Breaking the Surface: How Microsoft Set Out to Build the World’s Best Tablet
At an exclusive press event in Redmond, Washington, Microsoft has given a handful of journalists an insider’s view on how the Surface tablet was conceived, designed, tested, and manufactured. If you had any lingering doubts about the seriousness of Microsoft’s entry into the PC hardware market, they will be banished in the next three hundred words.

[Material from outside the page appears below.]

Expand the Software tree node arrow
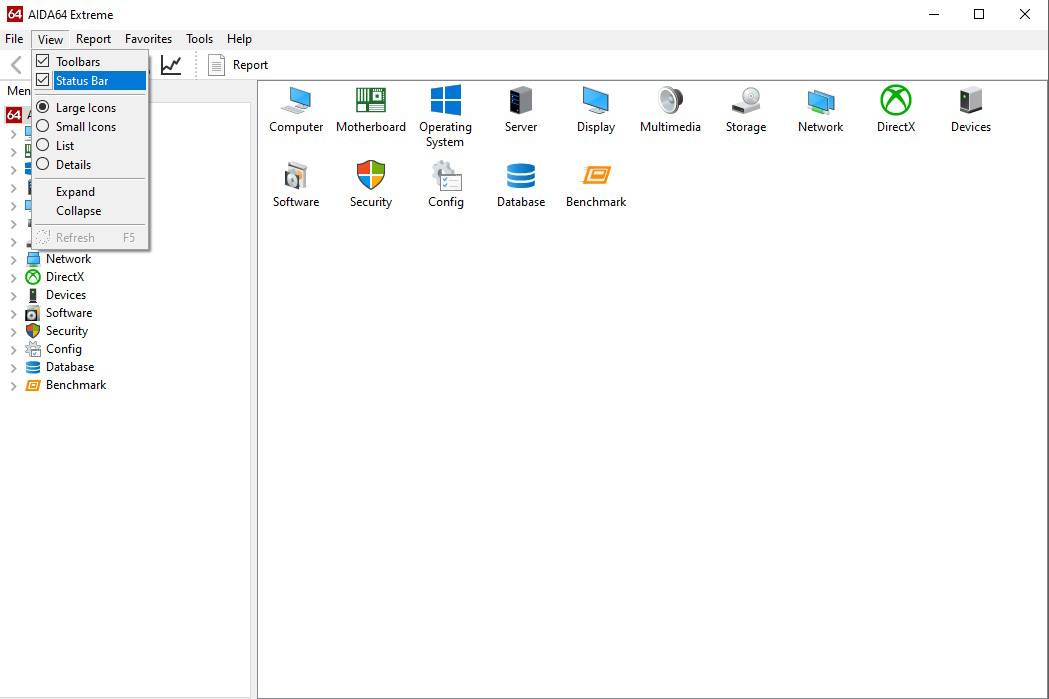 tap(13, 314)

According to Steven Sinofsky, work on the Surface tablet began way back in the summer of 2009, as Microsoft began to shift its focus from Windows 7 to Windows 8 — and before the release of the first iPad in spring 2010, incidentally. Microsoft already knew at that point that Windows 8 would be more touch-friendly than Windows 7, and to show the world (and its OEMs) that touch is a viable input method, it decided to make a showcase tablet. I’m not entirely sure that I buy the veracity of this story, but we’ll give Sinofsky the benefit of the doubt.
What followed was a lot of prototyping — hundreds of potential designs that iterated through varying dimensions and screen sizes. 10.1 inches was deemed too cramped for Windows 8′s split-screen mode, while 11.1 inches was apparently too unwieldy. After much testing, 10.6 inches at 16:9 was picked as the Goldilocks size — big enough for split-screen and a generously proportioned keyboard, but not too large for a hand-held device. Because 10.6 inches is a “non-standard” size, Microsoft claims that it had to make the display itself — though again, I find it hard to believe that Microsoft has actually invested billions of dollars in an LCD production line. It may have invested in one of Asia’s screen makers, though, such as Sharp or LG.